Live vs Silent Auctions for Fundraisers

Benefit auctions are a tried-and-true way to drum up spirits — and funds — for nonprofits.

Combining an upbeat, social evening with a good cause, many organizations put on auctions with the goal of reaching a fundraising quota through the successful bidding and sale of auction items. Yet as any nonprofit director or program coordinator knows, conducting fundraising is never as simple as setting a goal, contacting a few friends and watching the funds stream in.

Are you hosting a silent or live auction for your nonprofit’s fundraising initiative? Interested in one? GiveSmart’s live versus silent auction guide will have you walking and talking like a seasoned nonprofit auctioneer — minus the rapid-fire speech. We’ve got tips and tricks to procure the right auction items, invite the right guest list, incentivize bids and create a knockout atmosphere aligned with your fundraising goals — all to keep your nonprofit’s mission thriving.

What Is a Live Auction?

Live auctions evolve around a basic premise — gather a group of people to bid over select goods, gifts and packages in real-time, live increments, with the highest bidder taking home the prize. Trained auctioneers typically facilitate the bidding, orchestrating the evening with grand presentations and drumming up bids for individual items, plus a good dose of finesse sprinkled atop stage presence.

Live charity auctions are a popular fundraising vehicle for nonprofits due to their high-energy, high-bid environment. All proceeds gleaned from live auction attendees and their bids go toward a charitable cause, either a sponsored program or the nonprofit hosting the auction itself.

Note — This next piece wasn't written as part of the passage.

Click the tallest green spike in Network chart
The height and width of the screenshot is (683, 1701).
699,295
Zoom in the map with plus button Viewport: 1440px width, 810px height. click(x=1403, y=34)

This video is a great explainer of live vs. silent auctions.

What Are the Best Use Cases for Live Auctions?

The atmosphere of a live auction makes them well suited to be their own standout event. A successful live auction requires near-complete crowd captivation, drawing enthusiasm and curiosity over items brought to the stage. Packaging live auctions as part of another program or fundraising vehicle will likely detract from this momentum and reduce attendees’ attachment to the items for sale.

It’s best to host a live auction next time your nonprofit intends:

  • To conduct its focal fundraising event: Annual or biannual funding drives are a pillar for most nonprofits. Live auctions serve as a great alternative to traditional annual funding methodologies, infusing new life into these efforts.
  • To promote its mission and identity: This is especially important for younger nonprofits looking to widen their community footprint. Live auctions can quickly become a unique networking opportunity to mix and mingle with area corporate sponsors, nonprofit leaders, individual target donor segments and local influencers.
  • To conduct beginning or end-of-year ceremonies: Many nonprofits kick off or wrap up the calendar year with a signature event to promote upcoming initiatives as well as reflect upon and appreciate the past year’s successes. A live benefit auction lends a great celebratory atmosphere to such ceremonies.

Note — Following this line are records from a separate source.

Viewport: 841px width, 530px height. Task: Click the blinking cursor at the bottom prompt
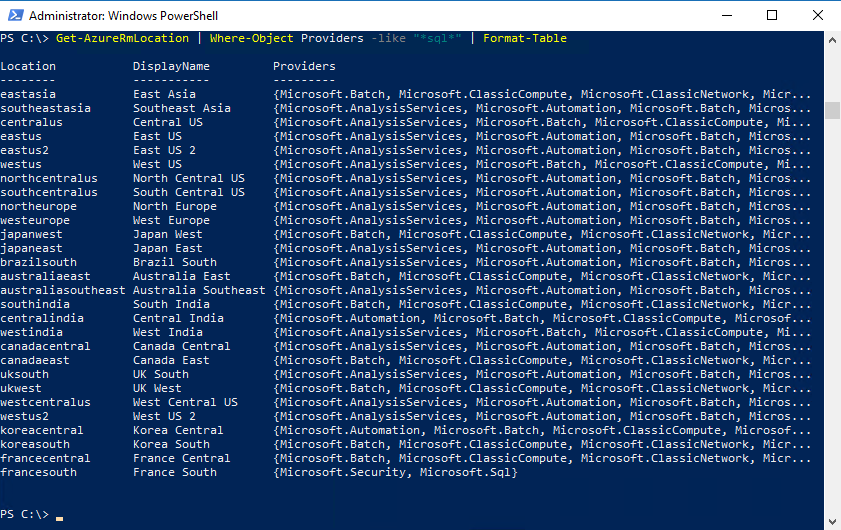point(59,517)
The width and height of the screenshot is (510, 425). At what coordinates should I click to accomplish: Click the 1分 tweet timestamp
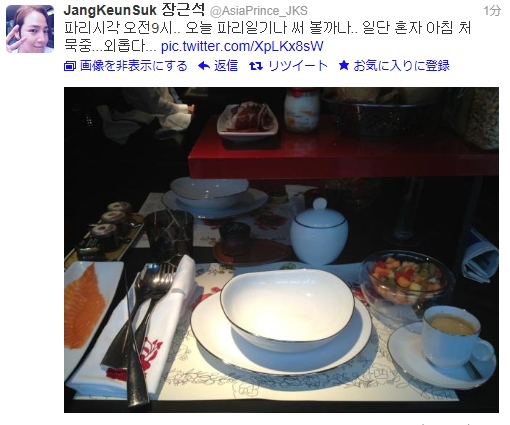(x=492, y=11)
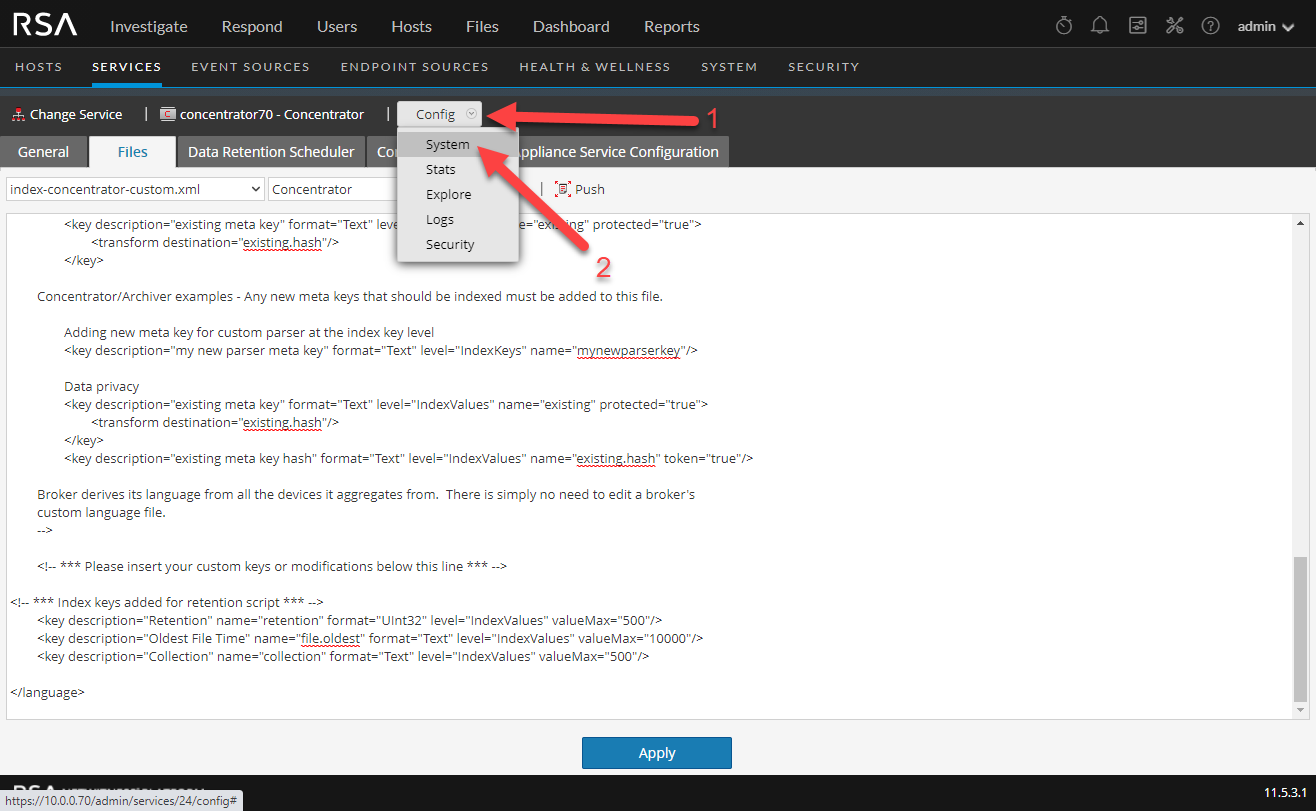Open the Data Retention Scheduler tab
The height and width of the screenshot is (811, 1316).
pyautogui.click(x=271, y=152)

Of course, scaled-down live auctions can be incorporated into other nonprofit fundraising events. If your organization chooses to do this, reduce the number of items up for bidding. Five to ten should suffice without overwhelming the other aspects of the event.

What Types of Items Sell Best at a Live Auction?

All items up for auction have on thing in common — they’re relevant and on-brand for the event’s audience.

Consider a few examples. If the majority of your fundraising auction attendees will be retired senior citizens, items like high-end fishing tackle sets and all-expense golf outings may be more pertinent. If the audience is predominantly women, perhaps items like a spa package or designer handbags will be more desirable.

Tailoring auction items to your core audience is part of an overall nonprofit marketing strategy involving donor personas. If you know your nonprofit’s major audience, you know how to tailor messages and events to drive engagement.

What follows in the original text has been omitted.